Project Type: Graduate Student
Funds awarded in 2023: $14,850.00
Projected End Date: 08/31/2025
Grant Recipient: University of Nebraska-Lincoln
Region: North Central
State: Nebraska
Graduate Student:
Faculty Advisor:
Cody Creech
Department of Agronomy & Horticulture, University of Nebraska-Lincoln


No commodities identified


No practices identified

Proposal abstract:

Dryland agriculture is critical in the High Plains but is often subject to water scarcity, weed pressure, and soil health degradation. One way to improve water storage, weed control, and soil health is by increasing the amount of crop residue left on the soil surface. Winter wheat is a major dryland crop in the High Plains, and its residue has the potential to contribute significantly to these goals. However, the extent to which winter wheat residue is affected by wheat stem sawfly (WSS) and its relation to water storage, soil health, and subsequent crop yield is not fully understood.
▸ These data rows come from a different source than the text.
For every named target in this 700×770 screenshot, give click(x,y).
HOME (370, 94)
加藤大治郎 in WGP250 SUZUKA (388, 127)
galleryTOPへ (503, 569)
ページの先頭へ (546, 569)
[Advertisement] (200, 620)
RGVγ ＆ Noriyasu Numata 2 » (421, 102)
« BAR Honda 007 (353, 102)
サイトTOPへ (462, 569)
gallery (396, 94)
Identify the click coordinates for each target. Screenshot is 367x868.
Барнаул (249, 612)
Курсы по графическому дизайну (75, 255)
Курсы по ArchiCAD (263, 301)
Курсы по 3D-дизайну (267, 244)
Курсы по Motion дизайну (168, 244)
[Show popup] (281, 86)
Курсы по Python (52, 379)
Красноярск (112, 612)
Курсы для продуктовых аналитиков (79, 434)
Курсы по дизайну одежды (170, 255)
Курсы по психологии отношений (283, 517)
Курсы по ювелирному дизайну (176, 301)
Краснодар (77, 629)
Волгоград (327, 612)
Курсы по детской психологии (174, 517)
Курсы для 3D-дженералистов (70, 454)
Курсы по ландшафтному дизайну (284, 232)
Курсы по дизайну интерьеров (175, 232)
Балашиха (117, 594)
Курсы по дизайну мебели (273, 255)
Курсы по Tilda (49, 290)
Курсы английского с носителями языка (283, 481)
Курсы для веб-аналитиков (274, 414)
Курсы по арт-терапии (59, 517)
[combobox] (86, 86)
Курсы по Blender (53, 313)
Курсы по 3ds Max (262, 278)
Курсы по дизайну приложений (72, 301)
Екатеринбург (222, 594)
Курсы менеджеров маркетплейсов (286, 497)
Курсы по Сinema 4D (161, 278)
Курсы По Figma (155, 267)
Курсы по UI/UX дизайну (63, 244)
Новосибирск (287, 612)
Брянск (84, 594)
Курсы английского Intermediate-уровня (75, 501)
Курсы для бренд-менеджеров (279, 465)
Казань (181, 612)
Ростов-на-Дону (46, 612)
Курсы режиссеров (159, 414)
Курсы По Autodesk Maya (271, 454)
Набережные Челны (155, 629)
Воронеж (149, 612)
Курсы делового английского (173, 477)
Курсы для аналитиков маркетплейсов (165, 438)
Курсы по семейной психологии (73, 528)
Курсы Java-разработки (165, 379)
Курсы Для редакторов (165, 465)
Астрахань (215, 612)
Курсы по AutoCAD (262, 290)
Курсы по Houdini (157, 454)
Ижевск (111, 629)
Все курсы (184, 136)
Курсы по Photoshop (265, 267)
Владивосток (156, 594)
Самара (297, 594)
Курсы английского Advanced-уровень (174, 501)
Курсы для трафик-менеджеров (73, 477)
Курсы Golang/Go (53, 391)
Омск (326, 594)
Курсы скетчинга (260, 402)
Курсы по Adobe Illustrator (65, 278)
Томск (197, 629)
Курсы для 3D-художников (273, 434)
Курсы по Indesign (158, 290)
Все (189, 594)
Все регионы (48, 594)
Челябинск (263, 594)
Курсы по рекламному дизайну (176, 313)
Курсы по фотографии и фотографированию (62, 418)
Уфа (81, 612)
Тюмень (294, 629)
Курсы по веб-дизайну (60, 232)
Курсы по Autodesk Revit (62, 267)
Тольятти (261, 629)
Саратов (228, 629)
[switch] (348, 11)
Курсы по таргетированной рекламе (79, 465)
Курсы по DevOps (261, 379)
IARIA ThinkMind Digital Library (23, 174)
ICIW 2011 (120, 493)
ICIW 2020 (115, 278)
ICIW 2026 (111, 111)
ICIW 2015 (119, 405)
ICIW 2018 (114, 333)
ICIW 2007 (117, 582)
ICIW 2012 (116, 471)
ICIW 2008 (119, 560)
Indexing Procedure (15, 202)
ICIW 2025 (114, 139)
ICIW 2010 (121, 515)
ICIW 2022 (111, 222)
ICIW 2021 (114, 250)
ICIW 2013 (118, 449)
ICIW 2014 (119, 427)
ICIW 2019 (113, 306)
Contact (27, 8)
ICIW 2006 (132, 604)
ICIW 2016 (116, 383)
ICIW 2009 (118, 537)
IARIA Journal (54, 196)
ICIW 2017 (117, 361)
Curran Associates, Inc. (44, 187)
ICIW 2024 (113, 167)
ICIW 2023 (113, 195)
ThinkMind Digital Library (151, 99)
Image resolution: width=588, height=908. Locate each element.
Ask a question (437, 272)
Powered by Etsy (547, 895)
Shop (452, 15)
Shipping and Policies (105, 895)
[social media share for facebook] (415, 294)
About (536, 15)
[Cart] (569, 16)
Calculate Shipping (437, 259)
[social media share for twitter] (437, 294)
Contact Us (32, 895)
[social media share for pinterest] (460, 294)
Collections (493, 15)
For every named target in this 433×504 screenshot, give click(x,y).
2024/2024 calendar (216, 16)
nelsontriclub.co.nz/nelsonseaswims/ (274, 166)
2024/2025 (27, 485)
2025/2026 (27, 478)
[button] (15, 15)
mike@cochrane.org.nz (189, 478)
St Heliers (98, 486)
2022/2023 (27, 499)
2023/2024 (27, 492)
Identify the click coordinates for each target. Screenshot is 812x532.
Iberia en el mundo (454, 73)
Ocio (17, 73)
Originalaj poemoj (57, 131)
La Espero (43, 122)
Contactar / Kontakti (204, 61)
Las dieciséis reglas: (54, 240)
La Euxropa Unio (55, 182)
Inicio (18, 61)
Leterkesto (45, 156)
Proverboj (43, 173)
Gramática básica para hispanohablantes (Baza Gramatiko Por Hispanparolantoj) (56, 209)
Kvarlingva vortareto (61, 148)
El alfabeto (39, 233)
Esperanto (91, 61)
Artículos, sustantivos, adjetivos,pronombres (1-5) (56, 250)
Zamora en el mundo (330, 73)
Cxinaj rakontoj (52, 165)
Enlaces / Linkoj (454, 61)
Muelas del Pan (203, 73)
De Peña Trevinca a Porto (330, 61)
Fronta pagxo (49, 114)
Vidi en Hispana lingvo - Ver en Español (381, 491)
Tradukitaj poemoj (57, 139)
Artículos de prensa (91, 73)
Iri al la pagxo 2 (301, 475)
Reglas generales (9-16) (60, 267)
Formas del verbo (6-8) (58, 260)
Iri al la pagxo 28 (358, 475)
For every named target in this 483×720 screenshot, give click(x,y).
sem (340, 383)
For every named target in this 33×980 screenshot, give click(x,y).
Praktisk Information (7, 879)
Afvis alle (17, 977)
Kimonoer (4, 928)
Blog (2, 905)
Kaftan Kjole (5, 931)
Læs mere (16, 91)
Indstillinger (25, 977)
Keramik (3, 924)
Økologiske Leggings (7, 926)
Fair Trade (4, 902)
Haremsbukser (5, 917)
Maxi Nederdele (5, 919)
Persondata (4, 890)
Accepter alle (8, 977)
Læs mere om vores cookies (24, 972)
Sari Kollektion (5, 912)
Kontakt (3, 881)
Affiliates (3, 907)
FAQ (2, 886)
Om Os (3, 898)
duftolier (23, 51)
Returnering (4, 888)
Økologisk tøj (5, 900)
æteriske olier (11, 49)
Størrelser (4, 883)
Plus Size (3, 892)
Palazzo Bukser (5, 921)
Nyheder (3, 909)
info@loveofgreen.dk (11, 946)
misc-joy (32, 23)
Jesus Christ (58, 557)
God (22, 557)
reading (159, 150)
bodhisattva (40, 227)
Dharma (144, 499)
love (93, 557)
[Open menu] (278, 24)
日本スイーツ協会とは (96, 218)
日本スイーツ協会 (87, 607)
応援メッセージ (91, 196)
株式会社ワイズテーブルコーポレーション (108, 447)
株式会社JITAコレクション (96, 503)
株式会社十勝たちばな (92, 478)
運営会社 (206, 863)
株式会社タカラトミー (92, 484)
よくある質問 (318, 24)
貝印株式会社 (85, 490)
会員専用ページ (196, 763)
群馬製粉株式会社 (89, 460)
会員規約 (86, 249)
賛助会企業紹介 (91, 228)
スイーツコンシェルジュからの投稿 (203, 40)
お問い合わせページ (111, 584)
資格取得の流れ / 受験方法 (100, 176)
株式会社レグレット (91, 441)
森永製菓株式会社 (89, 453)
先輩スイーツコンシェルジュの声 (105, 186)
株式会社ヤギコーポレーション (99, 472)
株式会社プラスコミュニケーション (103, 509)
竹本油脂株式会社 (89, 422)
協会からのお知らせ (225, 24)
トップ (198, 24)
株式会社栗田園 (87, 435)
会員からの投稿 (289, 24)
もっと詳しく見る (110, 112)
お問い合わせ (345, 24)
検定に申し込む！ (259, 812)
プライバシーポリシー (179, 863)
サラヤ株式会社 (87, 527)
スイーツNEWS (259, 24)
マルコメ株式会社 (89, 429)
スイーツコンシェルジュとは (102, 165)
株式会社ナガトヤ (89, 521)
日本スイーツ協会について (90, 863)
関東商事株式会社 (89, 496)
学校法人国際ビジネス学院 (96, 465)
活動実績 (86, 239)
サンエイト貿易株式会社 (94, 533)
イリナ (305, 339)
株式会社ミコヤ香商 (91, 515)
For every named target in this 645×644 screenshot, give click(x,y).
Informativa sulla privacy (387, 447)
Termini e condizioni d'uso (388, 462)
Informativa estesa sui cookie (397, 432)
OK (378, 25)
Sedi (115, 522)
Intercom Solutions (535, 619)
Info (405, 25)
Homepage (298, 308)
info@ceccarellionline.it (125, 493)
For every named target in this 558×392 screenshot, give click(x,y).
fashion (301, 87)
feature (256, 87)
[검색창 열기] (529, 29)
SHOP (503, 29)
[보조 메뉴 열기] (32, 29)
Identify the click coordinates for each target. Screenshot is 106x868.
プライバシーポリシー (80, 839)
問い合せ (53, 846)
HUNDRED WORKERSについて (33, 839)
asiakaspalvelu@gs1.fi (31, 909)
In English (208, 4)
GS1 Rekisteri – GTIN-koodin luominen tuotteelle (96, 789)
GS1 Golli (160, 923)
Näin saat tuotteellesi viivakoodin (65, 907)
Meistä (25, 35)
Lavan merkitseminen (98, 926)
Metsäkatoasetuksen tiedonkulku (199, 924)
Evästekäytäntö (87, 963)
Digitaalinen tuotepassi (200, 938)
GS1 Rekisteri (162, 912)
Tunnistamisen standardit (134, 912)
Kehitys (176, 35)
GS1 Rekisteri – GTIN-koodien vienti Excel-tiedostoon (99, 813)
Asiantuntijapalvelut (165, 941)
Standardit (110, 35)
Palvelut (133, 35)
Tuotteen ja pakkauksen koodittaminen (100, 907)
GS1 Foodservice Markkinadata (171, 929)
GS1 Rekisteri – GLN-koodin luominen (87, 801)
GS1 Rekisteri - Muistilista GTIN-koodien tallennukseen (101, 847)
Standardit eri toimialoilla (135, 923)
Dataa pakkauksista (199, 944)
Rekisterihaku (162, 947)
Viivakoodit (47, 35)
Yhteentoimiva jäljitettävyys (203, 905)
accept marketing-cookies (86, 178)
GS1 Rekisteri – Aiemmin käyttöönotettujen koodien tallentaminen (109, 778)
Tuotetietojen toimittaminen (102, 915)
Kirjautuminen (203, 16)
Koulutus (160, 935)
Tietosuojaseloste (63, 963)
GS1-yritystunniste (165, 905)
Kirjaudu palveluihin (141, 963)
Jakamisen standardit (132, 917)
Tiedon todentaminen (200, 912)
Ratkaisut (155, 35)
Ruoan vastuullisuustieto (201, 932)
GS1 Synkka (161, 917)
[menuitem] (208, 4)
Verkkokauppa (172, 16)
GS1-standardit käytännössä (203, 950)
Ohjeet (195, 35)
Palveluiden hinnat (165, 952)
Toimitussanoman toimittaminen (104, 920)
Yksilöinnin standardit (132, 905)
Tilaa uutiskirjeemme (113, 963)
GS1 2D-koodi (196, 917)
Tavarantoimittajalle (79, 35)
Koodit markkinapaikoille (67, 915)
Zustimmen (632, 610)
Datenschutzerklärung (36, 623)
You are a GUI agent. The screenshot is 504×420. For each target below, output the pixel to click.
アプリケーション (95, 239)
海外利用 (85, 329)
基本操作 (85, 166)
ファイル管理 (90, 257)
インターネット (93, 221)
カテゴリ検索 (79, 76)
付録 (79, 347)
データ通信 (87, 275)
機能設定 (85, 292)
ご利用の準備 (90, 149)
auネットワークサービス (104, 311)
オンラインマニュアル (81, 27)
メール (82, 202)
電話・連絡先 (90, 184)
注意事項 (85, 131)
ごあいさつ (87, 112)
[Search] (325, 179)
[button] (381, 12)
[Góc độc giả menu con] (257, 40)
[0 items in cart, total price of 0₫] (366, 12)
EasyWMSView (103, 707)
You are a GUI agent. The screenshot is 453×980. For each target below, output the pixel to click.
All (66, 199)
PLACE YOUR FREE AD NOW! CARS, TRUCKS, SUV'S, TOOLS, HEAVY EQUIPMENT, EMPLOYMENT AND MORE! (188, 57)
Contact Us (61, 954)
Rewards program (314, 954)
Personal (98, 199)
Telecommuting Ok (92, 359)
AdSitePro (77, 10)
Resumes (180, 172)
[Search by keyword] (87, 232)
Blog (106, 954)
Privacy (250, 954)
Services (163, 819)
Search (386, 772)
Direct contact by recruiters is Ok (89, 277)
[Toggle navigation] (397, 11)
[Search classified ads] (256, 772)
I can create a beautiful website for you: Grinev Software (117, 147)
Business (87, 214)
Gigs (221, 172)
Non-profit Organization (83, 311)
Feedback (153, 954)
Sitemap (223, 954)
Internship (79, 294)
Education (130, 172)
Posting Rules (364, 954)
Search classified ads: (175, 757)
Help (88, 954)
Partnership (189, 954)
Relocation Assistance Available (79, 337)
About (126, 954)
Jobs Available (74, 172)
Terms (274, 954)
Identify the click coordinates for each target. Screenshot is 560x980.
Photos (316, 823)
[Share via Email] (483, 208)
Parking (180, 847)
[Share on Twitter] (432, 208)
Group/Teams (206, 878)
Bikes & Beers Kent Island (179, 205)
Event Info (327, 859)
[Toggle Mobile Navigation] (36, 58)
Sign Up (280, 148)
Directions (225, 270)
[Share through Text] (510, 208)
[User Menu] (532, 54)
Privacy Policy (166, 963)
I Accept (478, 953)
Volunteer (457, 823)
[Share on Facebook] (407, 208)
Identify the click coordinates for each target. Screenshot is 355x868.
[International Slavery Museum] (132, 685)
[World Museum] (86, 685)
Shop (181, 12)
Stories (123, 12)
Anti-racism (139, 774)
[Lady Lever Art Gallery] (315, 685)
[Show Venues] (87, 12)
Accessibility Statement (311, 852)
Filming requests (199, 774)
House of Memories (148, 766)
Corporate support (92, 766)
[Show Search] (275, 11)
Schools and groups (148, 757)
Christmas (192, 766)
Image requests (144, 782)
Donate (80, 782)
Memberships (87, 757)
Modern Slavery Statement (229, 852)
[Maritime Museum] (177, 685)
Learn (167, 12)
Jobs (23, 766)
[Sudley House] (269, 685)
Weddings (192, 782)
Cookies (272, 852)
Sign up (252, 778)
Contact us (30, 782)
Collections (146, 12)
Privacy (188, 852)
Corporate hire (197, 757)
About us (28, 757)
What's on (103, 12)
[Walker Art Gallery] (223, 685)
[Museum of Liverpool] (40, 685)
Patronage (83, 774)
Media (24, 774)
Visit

The goal of this project is to investigate the relationship between infested and non-infested winter wheat residue, water storage, soil health, and following crop yield in a dryland cropping system. The project aims to (1) quantify the rate and extent of infested and non-infested residue degradation over time, (2) evaluate the impact of infested and non-infested wheat residue on soil-water storage and following corn yield, (3) assess the effects of infested and non-infested residue degradation on soil health indicators, and (4) compare the residue quality of commercially available wheat varieties that differ in their stem thickness.

These experiments will be conducted at the University of Nebraska High Plains Agricultural Laboratory (HPAL) over several years (2021-2025), where some of the highest levels of WSS infestation have been observed. To measure residue degradation, composited samples of infested and un-infested wheat tissue of twelve varieties will be placed on a bare soil surface within enclosures, and the remaining residue amounts will be monitored over time. Standing and lodged residue on large plots will also be monitored until corn harvest the following year. Access tubes for use with an Am-Be neutron gauge will be used to measure soil water content at various intervals over time, and soil samples will be collected to monitor nutrient cycling and soil health.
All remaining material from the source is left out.